Humans have eaten very high-carbohydrate foods (especially high intakes of grains) for only a short time in their overall development. For many thousands of years’ humans survived as hunter-gatherers, eating predominantly meats, eggs, fish, birds, leaves, nuts, seeds, and smaller amounts of grains and legumes.
It's only in the past several thousand (an evolutionary ‘blink of the eye’) that we have shifted to a food environment in which grains dominate our food supply. It is even more recently that we began to eat the vast quantity of highly processed and refined food that make up the bulk of the modern diet.

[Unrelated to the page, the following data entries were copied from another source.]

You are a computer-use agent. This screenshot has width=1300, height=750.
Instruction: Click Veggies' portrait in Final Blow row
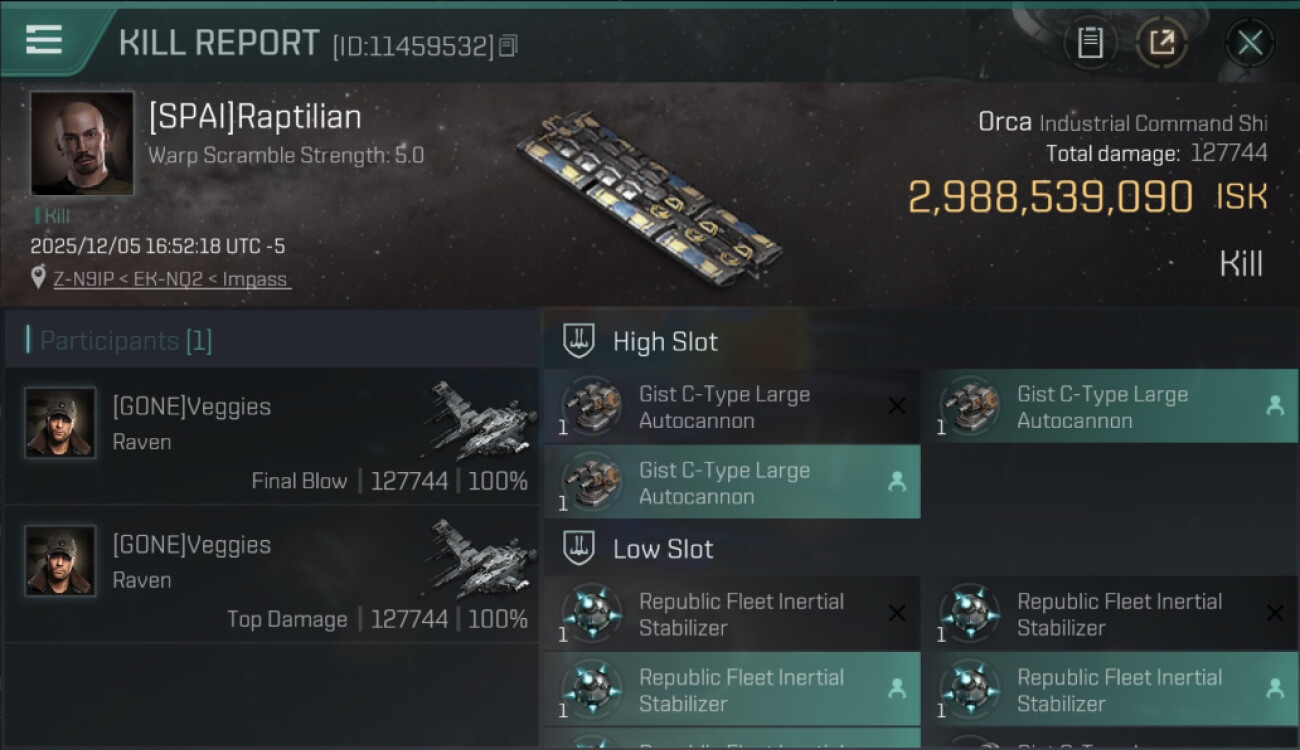pos(60,423)
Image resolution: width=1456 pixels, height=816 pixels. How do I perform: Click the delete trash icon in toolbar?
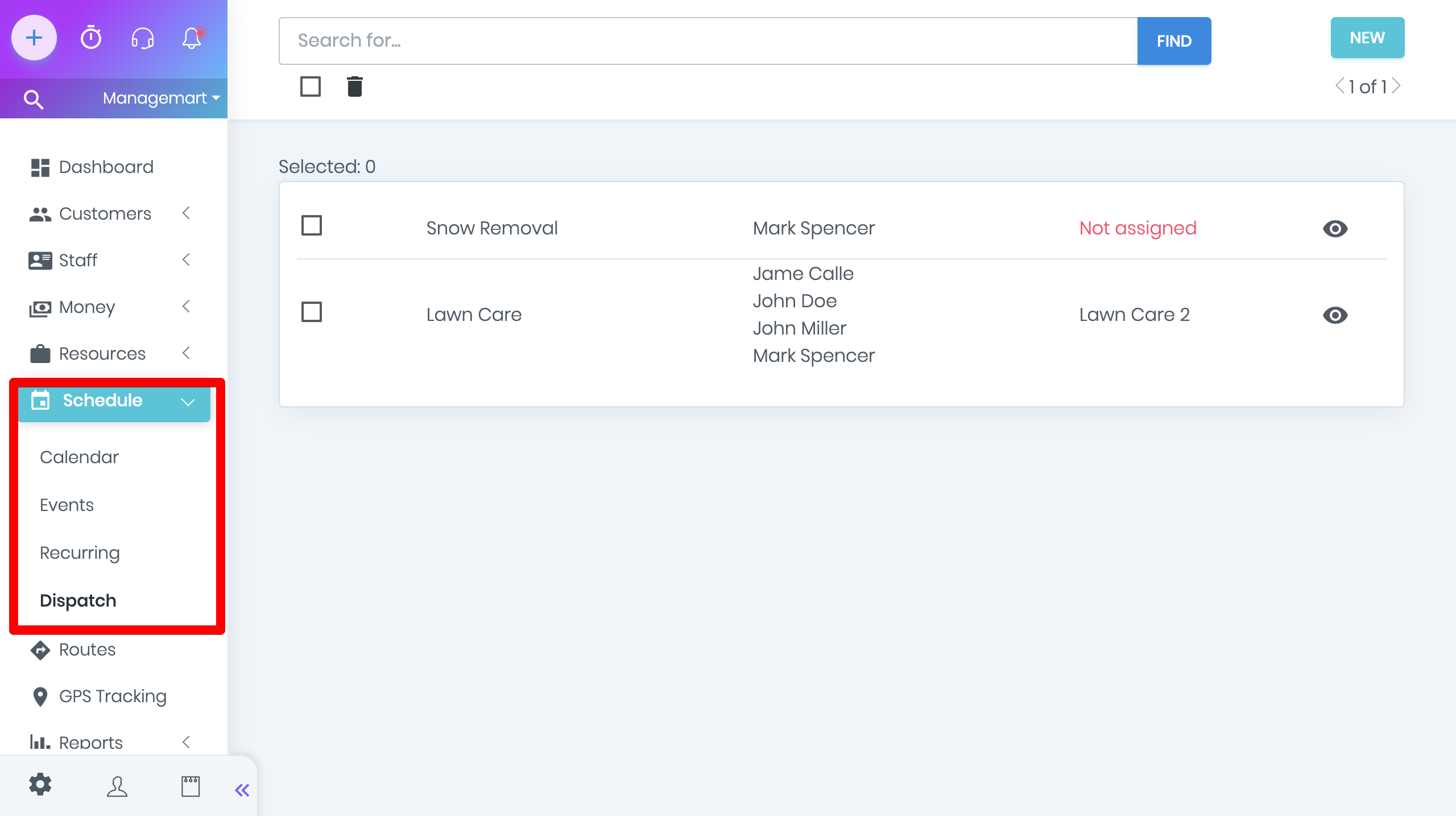355,86
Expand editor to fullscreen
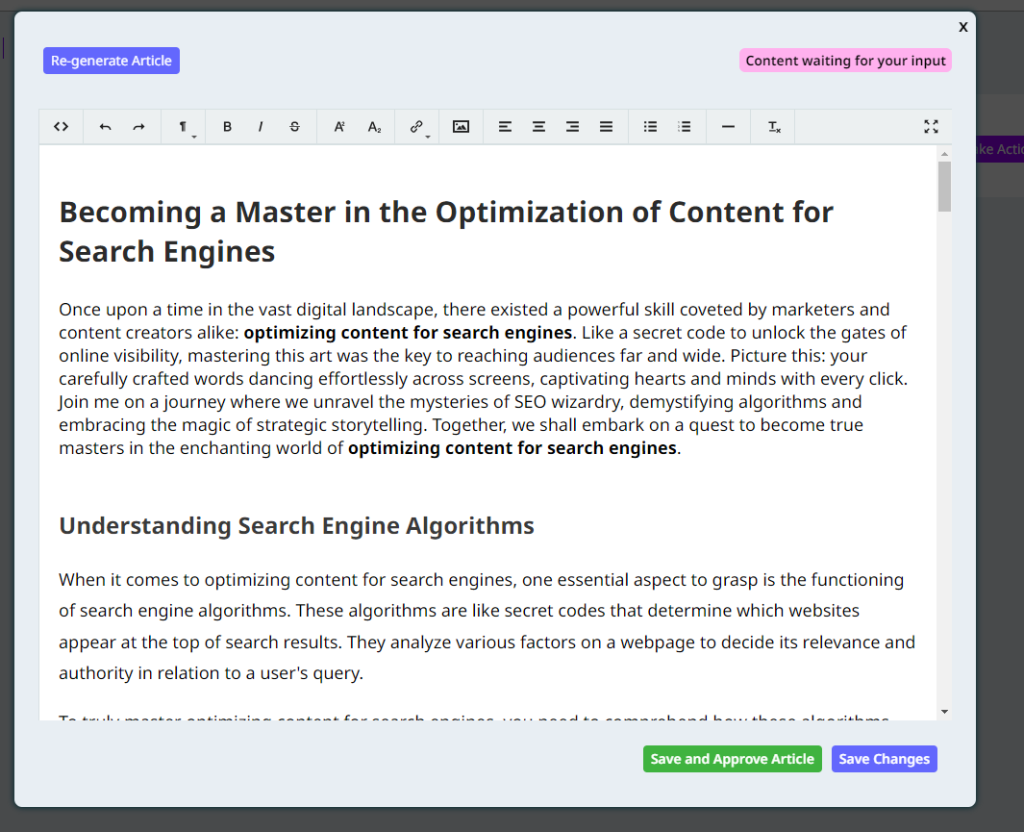1024x832 pixels. click(931, 127)
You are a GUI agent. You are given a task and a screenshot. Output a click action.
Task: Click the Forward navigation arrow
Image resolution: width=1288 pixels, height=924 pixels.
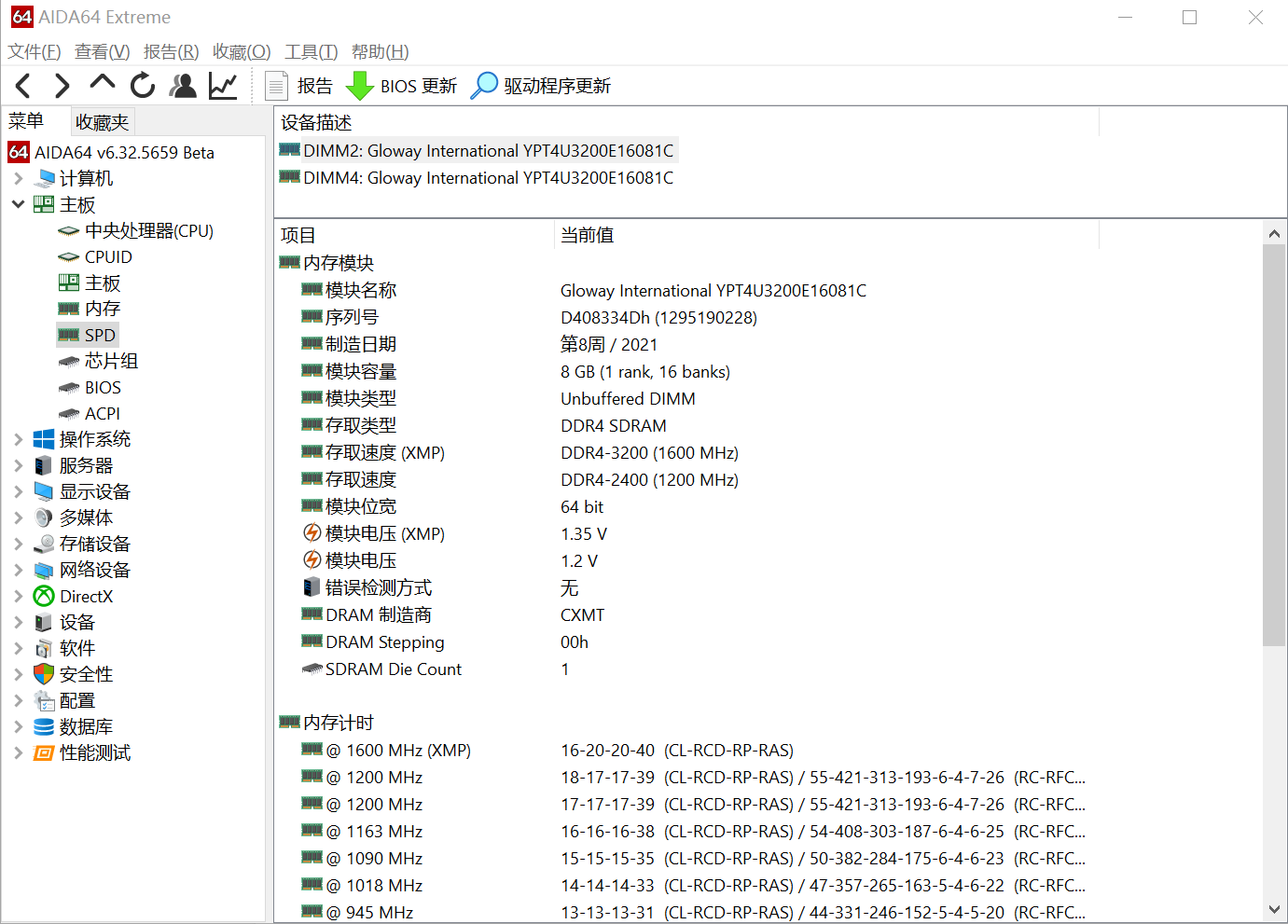[x=62, y=86]
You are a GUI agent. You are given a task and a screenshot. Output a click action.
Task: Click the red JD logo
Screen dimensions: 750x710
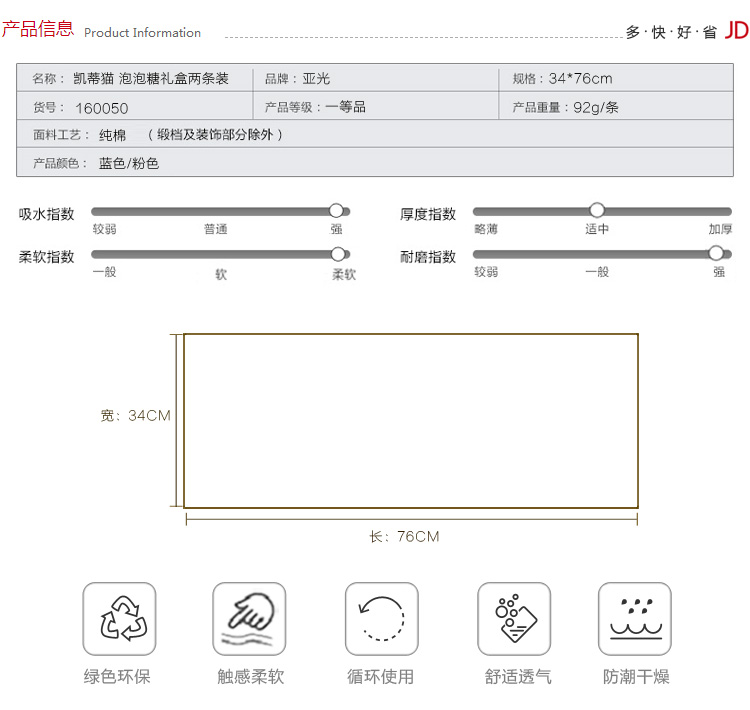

We tend to think that having an abundant supply of food from grains and other staples is a good thing for health but when we shifted to an agricultural food supply, from a hunter-gatherer one, people’s height decreased and health suffered.(1)
A diet based on few staple crops provides less variety of nutrients than one based on hunted and foraged foods. This had the effect of leaving people less nourished and made them more susceptible to disease.
By looking at available research on hunter-gatherer peoples, we can see some of the best evidence for not only how humans have eaten over the course of our progression as a species but also how this affects health.
Until relatively recently hunter-gatherer groups have subsisted healthily with a significant absence of metabolic disorders like diabetes and insulin resistance on a lower-carbohydrate diet. The Inuit for example, have by necessity utilised a low-carbohydrate diet for millennia,(2) and Aboriginal diets in Australia are low in carbohydrate and promote the maintenance of lean body weights and minimised insulin resistance. When Aboriginals transition to a modern western diet that is high in carbohydrate and refined foods, the incidence of metabolic disorders, obesity and diabetes rise markedly but when they revert to a traditional hunter-gatherer lifestyle it causes ‘striking improvements’ in health.(3)
It should be noted, that there is considerable variation in the macronutrient content of hunter-gatherer diets. 229 hunter-gatherer diets have been analysed, finding a large variation in carbohydrate intake, ranging from approximately 3% to 50% of daily calories. This variation is related to where these peoples live. In other words, if there have been lots of carb foods around, you’re more likely to eat them…and to have adapted to be able to eat them.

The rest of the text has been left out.